The notoriously dangerous scene that William Friedkin was lucky to pull off: “I wouldn’t do anything like this today”

As far as car chase scenes go, few movies have managed to top Gene Hackman driving erratically through the streets of Brooklyn in William Friedkin‘s The French Connection.

It remains one of those classic “how on earth did they fucking film this?” sequences, and the truth is as shocking as the moment Hackman nearly runs over a woman and her goddamn baby.

Everyone is talking about that car chase scene in Paul Thomas Anderson’s One Battle After Another. Never in the history of cinema have three people driving in a straight line looked so suffocatingly intense. But let’s go back some 54 years and think for a minute about the absolute madness of William Friedkin and his genre-defining car chase sequence. The notorious scene in The French Connection sees Popeye in hot pursuit of a suspect, driving through Brooklyn parallel to the elevated train track. He throws the traffic into absolute chaos and crashes into several cars in the way. Thank god it’s all fiction, right?

Well, no, not really. According to Friedkin, stunt driver Bill Hickman drove 26 blocks at 90 miles per hour, and the only thing staged in the whole scene was the moment Popeye avoided a collision with a woman and her child. It goes without saying that Friedkin had only one chance to make it right – here’s a man who genuinely trusted his crew. It was an absolute miracle that no one got hurt shooting the scene.
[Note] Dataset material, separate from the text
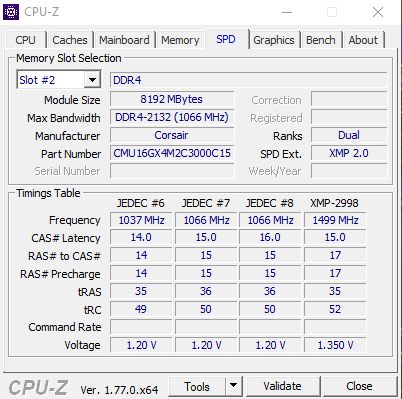
Task: Minimize the CPU-Z window
Action: (287, 13)
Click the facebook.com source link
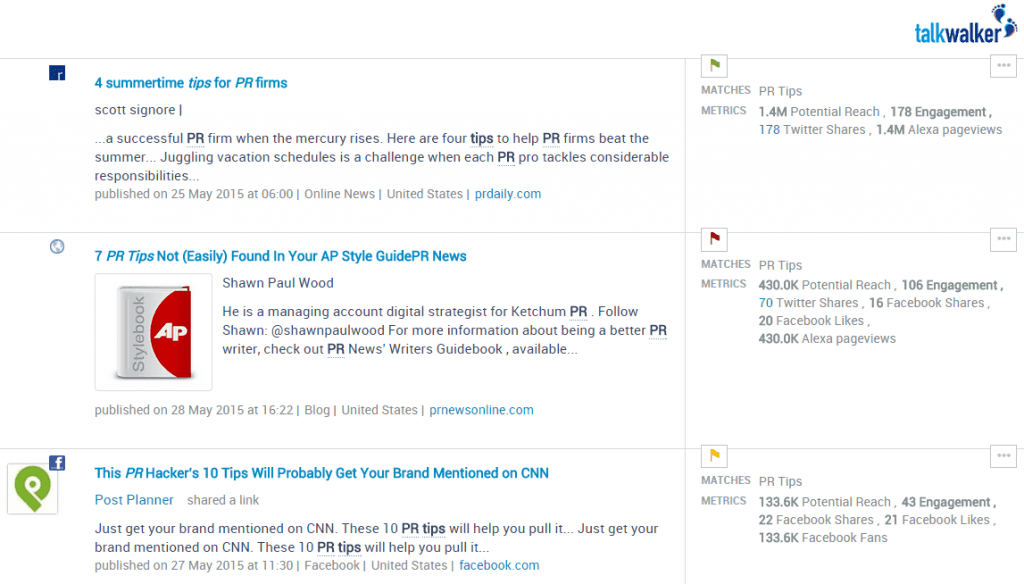 pyautogui.click(x=498, y=565)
In an interview for The Hollywood Reporter, Friedkin revealed that the only thing they had permits for was to shoot on the elevated train, where the other half of the action takes place. While Popeye is driving madly through Brooklyn, hitman Pierre Nicoli hijacks a train. The “permits” Friedkin referred to were the result of a bargain between the film crew and a New York official. The man gave Friedkin permission to shoot on the elevated train in exchange for $40,000 and a one-way ticket to Jamaica. A win-win situation for everyone involved. Well, except for the goddamn poor drivers who crossed paths with Hickman’s runaway car.

The car chase in The French Connection is a pivotal moment in the movie where every character is driven solely by fucking despair. Not a single rational thought crossing their minds. Below is Popeye turning the streets of Brooklyn into hell while Nicoli is fighting to take over the moving train above. They are moving in the same direction, but their destinations are not the same. It’s a strange game of cat and mouse, a twisted version of hide-and-seek, where whoever is found first is shot dead.
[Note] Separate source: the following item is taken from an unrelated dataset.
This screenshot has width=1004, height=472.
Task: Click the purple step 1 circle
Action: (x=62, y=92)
Friedkin later confessed that it was pretty stupid to shoot the scene the way he did. However, he didn’t regret it either (classic Friedkin – you don’t become one of the most badass filmmakers in the industry just like that). The stakes were too fucking high, but the final result was priceless. He didn’t want his crew to expose themselves to danger (and all the other goddamn shitstorms that came with it) without him, so he volunteered to operate the camera next to Hickman’s shoulder.
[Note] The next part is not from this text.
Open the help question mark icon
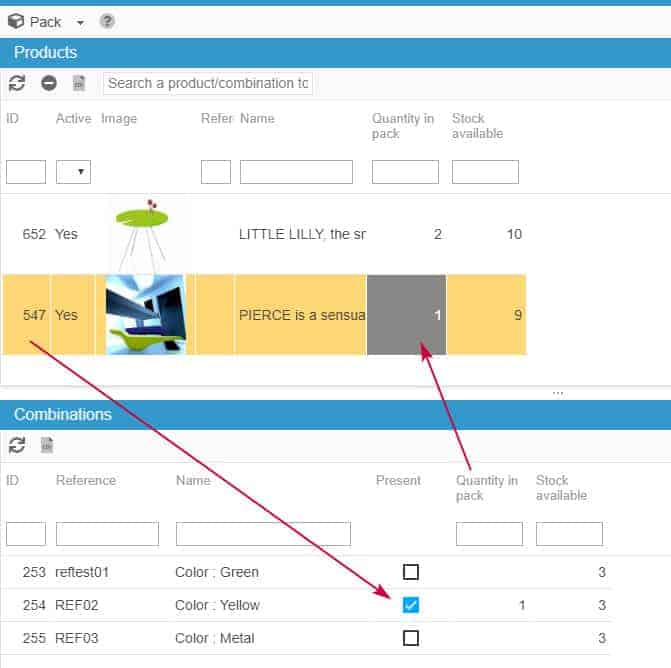Image resolution: width=671 pixels, height=668 pixels. point(107,21)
The days of practical stunts were truly something. There’s something beautiful about a film director instructing his crew to shoot an illegal car chase in the streets of New York. It’s this kind of trust in the fulfilment of art that makes cinema so meaningful. After all, nothing is necessary in a movie. Friedkin didn’t have to shoot a car chase this ambitious. But he did – he put fiction and reality on collision course and delivered a cinematic feat for the ages.